Could you transcribe all of the data word for word?

Extracted data entries
..........

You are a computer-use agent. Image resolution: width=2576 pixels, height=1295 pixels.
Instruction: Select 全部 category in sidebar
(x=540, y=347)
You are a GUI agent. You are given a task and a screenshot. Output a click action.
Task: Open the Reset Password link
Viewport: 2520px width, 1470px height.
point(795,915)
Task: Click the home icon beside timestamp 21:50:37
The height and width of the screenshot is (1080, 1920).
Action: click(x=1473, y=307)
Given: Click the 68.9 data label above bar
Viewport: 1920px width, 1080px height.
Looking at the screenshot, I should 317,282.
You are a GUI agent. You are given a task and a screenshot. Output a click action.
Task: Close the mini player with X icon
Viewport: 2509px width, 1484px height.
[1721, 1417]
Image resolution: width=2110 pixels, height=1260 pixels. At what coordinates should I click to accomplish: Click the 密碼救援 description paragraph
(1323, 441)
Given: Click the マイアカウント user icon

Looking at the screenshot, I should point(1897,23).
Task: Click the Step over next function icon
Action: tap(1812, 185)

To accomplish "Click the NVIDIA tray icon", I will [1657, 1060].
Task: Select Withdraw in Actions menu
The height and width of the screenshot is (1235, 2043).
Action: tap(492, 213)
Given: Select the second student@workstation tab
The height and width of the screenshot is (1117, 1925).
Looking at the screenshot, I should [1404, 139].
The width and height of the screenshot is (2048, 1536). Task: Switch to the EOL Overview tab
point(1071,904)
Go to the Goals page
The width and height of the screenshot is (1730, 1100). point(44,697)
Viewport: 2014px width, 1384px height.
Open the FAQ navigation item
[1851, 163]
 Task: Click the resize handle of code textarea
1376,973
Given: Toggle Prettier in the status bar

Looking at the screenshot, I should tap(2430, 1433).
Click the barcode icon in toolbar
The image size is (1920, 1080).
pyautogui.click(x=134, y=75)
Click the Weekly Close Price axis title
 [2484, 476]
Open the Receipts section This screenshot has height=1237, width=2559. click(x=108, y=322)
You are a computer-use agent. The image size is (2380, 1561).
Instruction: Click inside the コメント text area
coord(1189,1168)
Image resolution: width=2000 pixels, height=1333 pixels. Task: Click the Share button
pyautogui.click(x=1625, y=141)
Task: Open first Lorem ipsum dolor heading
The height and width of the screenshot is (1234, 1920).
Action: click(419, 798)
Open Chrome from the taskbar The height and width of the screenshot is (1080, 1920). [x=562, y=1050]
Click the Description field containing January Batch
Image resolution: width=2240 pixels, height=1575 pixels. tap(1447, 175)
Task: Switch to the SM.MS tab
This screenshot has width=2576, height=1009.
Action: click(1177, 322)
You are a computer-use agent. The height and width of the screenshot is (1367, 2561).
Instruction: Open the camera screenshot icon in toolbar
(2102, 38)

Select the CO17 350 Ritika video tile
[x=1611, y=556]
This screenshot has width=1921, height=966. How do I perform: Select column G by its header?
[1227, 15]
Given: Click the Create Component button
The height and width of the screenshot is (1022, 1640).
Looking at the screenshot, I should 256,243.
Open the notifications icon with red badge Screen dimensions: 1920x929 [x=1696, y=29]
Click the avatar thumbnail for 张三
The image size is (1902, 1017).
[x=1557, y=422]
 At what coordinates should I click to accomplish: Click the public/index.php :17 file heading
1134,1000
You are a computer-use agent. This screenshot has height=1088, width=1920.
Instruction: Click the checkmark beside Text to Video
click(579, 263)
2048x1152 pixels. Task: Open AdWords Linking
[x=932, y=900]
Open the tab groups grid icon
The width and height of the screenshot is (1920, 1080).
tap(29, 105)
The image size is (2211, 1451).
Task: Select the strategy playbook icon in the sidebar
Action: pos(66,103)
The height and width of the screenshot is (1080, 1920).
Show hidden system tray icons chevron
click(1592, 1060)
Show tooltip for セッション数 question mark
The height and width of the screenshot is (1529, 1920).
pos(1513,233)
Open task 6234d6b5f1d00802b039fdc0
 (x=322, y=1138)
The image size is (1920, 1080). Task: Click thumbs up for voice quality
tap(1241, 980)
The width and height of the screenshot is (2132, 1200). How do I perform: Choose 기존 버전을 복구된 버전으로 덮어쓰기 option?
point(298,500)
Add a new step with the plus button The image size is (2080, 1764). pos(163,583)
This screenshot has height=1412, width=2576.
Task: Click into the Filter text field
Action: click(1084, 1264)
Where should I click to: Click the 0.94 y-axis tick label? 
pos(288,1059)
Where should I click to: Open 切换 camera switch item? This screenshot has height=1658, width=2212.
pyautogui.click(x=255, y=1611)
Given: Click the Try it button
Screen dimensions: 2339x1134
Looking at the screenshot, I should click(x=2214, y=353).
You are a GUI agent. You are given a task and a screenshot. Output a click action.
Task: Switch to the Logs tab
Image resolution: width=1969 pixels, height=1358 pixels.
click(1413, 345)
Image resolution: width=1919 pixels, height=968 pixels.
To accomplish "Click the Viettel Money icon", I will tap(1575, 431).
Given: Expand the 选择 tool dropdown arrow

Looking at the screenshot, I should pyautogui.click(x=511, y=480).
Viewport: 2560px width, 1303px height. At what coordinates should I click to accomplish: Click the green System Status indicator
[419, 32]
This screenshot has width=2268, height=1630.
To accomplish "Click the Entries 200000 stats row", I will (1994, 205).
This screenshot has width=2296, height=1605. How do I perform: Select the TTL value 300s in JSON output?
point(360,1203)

..........

▶ ANSWER TO THE EXERCISE
You are a computer-use agent. Image resolution: width=2576 pixels, height=1295 pixels.
Instruction: Select 全部 category in sidebar
(x=540, y=347)
You are a GUI agent. You are given a task and a screenshot. Output a click action.
Task: Open the Reset Password link
Viewport: 2520px width, 1470px height.
point(795,915)
Task: Click the home icon beside timestamp 21:50:37
The height and width of the screenshot is (1080, 1920).
Action: click(x=1473, y=307)
Given: Click the 68.9 data label above bar
Viewport: 1920px width, 1080px height.
Looking at the screenshot, I should 317,282.
You are a GUI agent. You are given a task and a screenshot. Output a click action.
Task: Close the mini player with X icon
Viewport: 2509px width, 1484px height.
[1721, 1417]
Image resolution: width=2110 pixels, height=1260 pixels. At what coordinates should I click to accomplish: Click the 密碼救援 description paragraph
(1323, 441)
Given: Click the マイアカウント user icon

Looking at the screenshot, I should point(1897,23).
Task: Click the Step over next function icon
Action: tap(1812, 185)

To accomplish "Click the NVIDIA tray icon", I will [1657, 1060].
Task: Select Withdraw in Actions menu
The height and width of the screenshot is (1235, 2043).
Action: tap(492, 213)
Given: Select the second student@workstation tab
The height and width of the screenshot is (1117, 1925).
Looking at the screenshot, I should [1404, 139].
The width and height of the screenshot is (2048, 1536). Task: Switch to the EOL Overview tab
point(1071,904)
Go to the Goals page
The width and height of the screenshot is (1730, 1100). point(44,697)
Viewport: 2014px width, 1384px height.
Open the FAQ navigation item
[1851, 163]
 Task: Click the resize handle of code textarea
1376,973
Given: Toggle Prettier in the status bar

Looking at the screenshot, I should tap(2430, 1433).
Click the barcode icon in toolbar
The image size is (1920, 1080).
pyautogui.click(x=134, y=75)
Click the Weekly Close Price axis title
 [2484, 476]
Open the Receipts section This screenshot has height=1237, width=2559. click(x=108, y=322)
You are a computer-use agent. The image size is (2380, 1561).
Instruction: Click inside the コメント text area
coord(1189,1168)
Image resolution: width=2000 pixels, height=1333 pixels. Task: Click the Share button
pyautogui.click(x=1625, y=141)
Task: Open first Lorem ipsum dolor heading
The height and width of the screenshot is (1234, 1920).
Action: click(419, 798)
Open Chrome from the taskbar The height and width of the screenshot is (1080, 1920). [x=562, y=1050]
Click the Description field containing January Batch
Image resolution: width=2240 pixels, height=1575 pixels. tap(1447, 175)
Task: Switch to the SM.MS tab
This screenshot has width=2576, height=1009.
Action: click(1177, 322)
You are a computer-use agent. The height and width of the screenshot is (1367, 2561).
Instruction: Open the camera screenshot icon in toolbar
(2102, 38)

Select the CO17 350 Ritika video tile
[x=1611, y=556]
This screenshot has width=1921, height=966. How do I perform: Select column G by its header?
[1227, 15]
Given: Click the Create Component button
The height and width of the screenshot is (1022, 1640).
Looking at the screenshot, I should 256,243.
Open the notifications icon with red badge Screen dimensions: 1920x929 [x=1696, y=29]
Click the avatar thumbnail for 张三
The image size is (1902, 1017).
[x=1557, y=422]
 At what coordinates should I click to accomplish: Click the public/index.php :17 file heading
1134,1000
You are a computer-use agent. This screenshot has height=1088, width=1920.
Instruction: Click the checkmark beside Text to Video
click(579, 263)
2048x1152 pixels. Task: Open AdWords Linking
[x=932, y=900]
Open the tab groups grid icon
The width and height of the screenshot is (1920, 1080).
tap(29, 105)
The image size is (2211, 1451).
Task: Select the strategy playbook icon in the sidebar
Action: pos(66,103)
The height and width of the screenshot is (1080, 1920).
Show hidden system tray icons chevron
click(1592, 1060)
Show tooltip for セッション数 question mark
The height and width of the screenshot is (1529, 1920).
pos(1513,233)
Open task 6234d6b5f1d00802b039fdc0
 (x=322, y=1138)
The image size is (1920, 1080). Task: Click thumbs up for voice quality
tap(1241, 980)
The width and height of the screenshot is (2132, 1200). How do I perform: Choose 기존 버전을 복구된 버전으로 덮어쓰기 option?
point(298,500)
Add a new step with the plus button The image size is (2080, 1764). pos(163,583)
This screenshot has height=1412, width=2576.
Task: Click into the Filter text field
Action: click(1084, 1264)
Where should I click to: Click the 0.94 y-axis tick label? 
pos(288,1059)
Where should I click to: Open 切换 camera switch item? This screenshot has height=1658, width=2212.
pyautogui.click(x=255, y=1611)
Given: Click the Try it button
Screen dimensions: 2339x1134
Looking at the screenshot, I should click(x=2214, y=353).
You are a GUI agent. You are given a task and a screenshot. Output a click action.
Task: Switch to the Logs tab
Image resolution: width=1969 pixels, height=1358 pixels.
click(1413, 345)
Image resolution: width=1919 pixels, height=968 pixels.
To accomplish "Click the Viettel Money icon", I will tap(1575, 431).
Given: Expand the 选择 tool dropdown arrow

Looking at the screenshot, I should pyautogui.click(x=511, y=480).
Viewport: 2560px width, 1303px height. At what coordinates should I click to accomplish: Click the green System Status indicator
[419, 32]
This screenshot has width=2268, height=1630.
To accomplish "Click the Entries 200000 stats row", I will (1994, 205).
This screenshot has width=2296, height=1605. How do I perform: Select the TTL value 300s in JSON output?
point(360,1203)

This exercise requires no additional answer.